In realistic sparse reward tasks, existing theoretical methods cannot be effectively applied due to the low sampling probability ofrewarded episodes. Profound research on methods based on intrinsic rewards has been conducted to address this issue, but exploration with sparse rewards remains a great challenge. This paper describes the loop enhancement effect in exploration processes with sparse rewards. After each fully trained iteration, the execution probability of ineffective actions is higher than thatof other suboptimal actions, which violates biological habitual behavior principles and is not conducive to effective training. This paper proposes corresponding theorems of relieving the loop enhancement effect in the exploration process with sparse rewards and a heuristic exploration method based on action effectiveness constraints (AEC), which improves policy training efficiency by relieving the loop enhancement effect.
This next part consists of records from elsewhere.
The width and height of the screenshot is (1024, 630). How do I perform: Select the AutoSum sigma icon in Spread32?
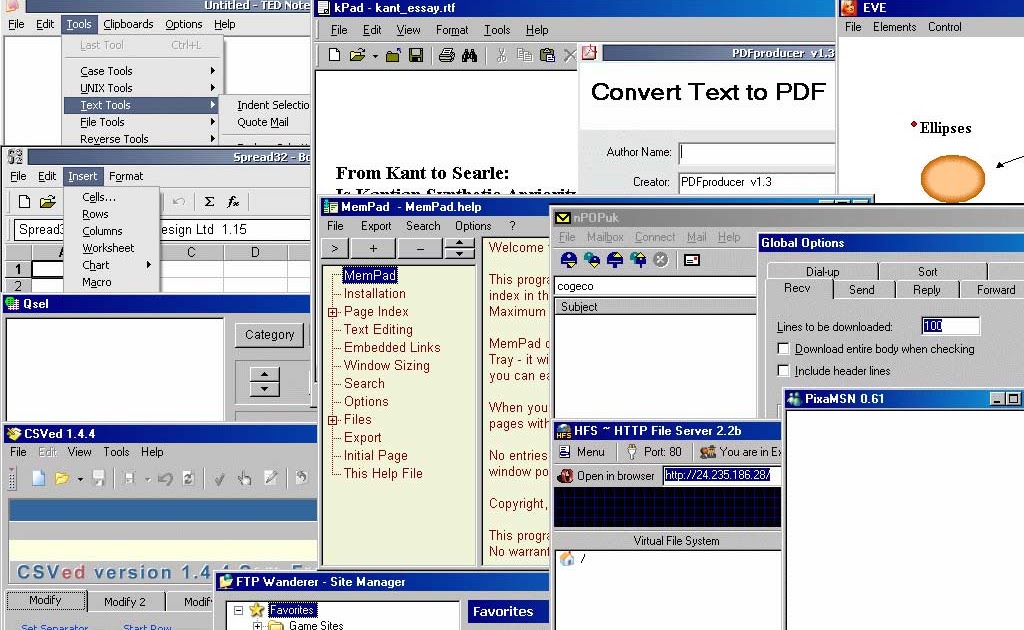tap(209, 202)
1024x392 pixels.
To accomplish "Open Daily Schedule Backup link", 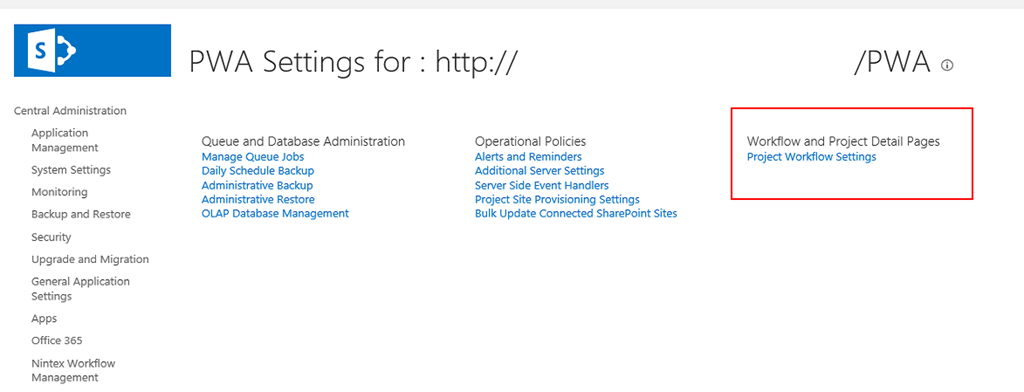I will pyautogui.click(x=258, y=171).
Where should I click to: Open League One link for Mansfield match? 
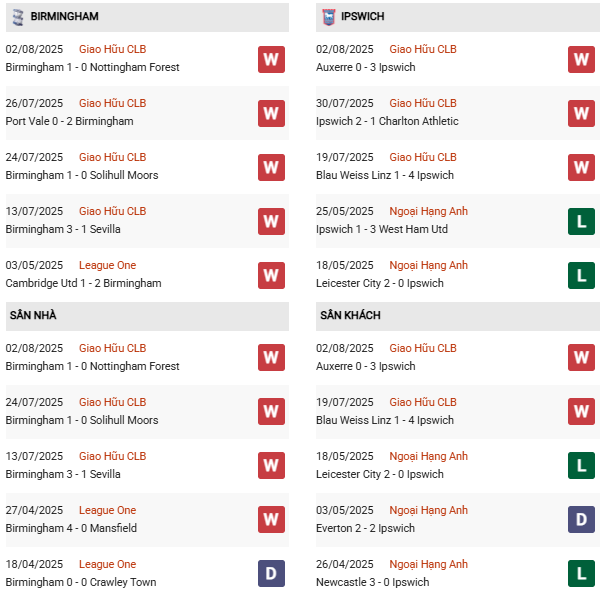click(x=107, y=510)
Inspired by the fact that animals form habitual behaviors and goal-directed behaviors through the dorsolateral striatum and dorsomedial striatum. The function of the dorsolateral striatum is simulated by an action effectiveness evaluation mechanism (A2EM), which aims to reduce the rate of ineffective samples and improve episode reward expectations. The function of the dorsomedial striatum is simulated by an agent policy network, which aims to achieve task goals. The iterative training of A2EM and the policy forms the AEC model structure. A2EM provides effective samples for the agent policy; the agent policy provides training constraints for A2EM. The experimental results show that A2EM can relieve the loop enhancement effect and has good interpretability and generalizability. AEC enables agents to effectively reduce the loop rate in samples, can collect more effective samples, and improve the efficiency of policy training. The performance of AEC demonstrates the effectiveness of a biological heuristic approach that simulates the function of the dorsal striatum. This approach can be used to improve the robustness of agent exploration with sparse rewards.

Abstract Image

基于行动效果约束的新型启发式探索方法,用于缓解奖励稀疏的强化学习中的循环增强效应
在现实的稀疏奖励任务中,由于奖励情节的抽样概率较低,现有的理论方法无法有效应用。为了解决这个问题,人们对基于内在奖励的方法进行了深入研究,但在奖励稀少的情况下进行探索仍然是一个巨大的挑战。本文介绍了奖励稀疏的探索过程中的循环增强效应。在每次完全训练迭代后,无效动作的执行概率高于其他次优动作的执行概率,这违反了生物习惯行为原理,不利于有效训练。本文提出了在奖励稀疏的探索过程中缓解循环增强效应的相应定理和基于行动有效性约束(AEC)的启发式探索方法,通过缓解循环增强效应提高了策略训练效率。灵感来源于动物通过背外侧纹状体和背内侧纹状体形成习惯性行为和目标定向行为的事实。背外侧纹状体的功能是通过行动有效性评估机制(A2EM)来模拟的,其目的是降低无效样本的比率并改善情节奖励预期。背内侧纹状体的功能由代理策略网络模拟,旨在实现任务目标。A2EM 和策略的迭代训练构成了 AEC 模型结构。A2EM 为代理策略提供有效样本;代理策略为 A2EM 提供训练约束。实验结果表明,A2EM 可以缓解循环增强效应,并具有良好的可解释性和可推广性。AEC 能使代理有效降低样本的循环率,收集更多有效样本,提高策略训练的效率。AEC 的性能证明了模拟背侧纹状体功能的生物启发式方法的有效性。这种方法可用于提高奖励稀疏的代理探索的鲁棒性。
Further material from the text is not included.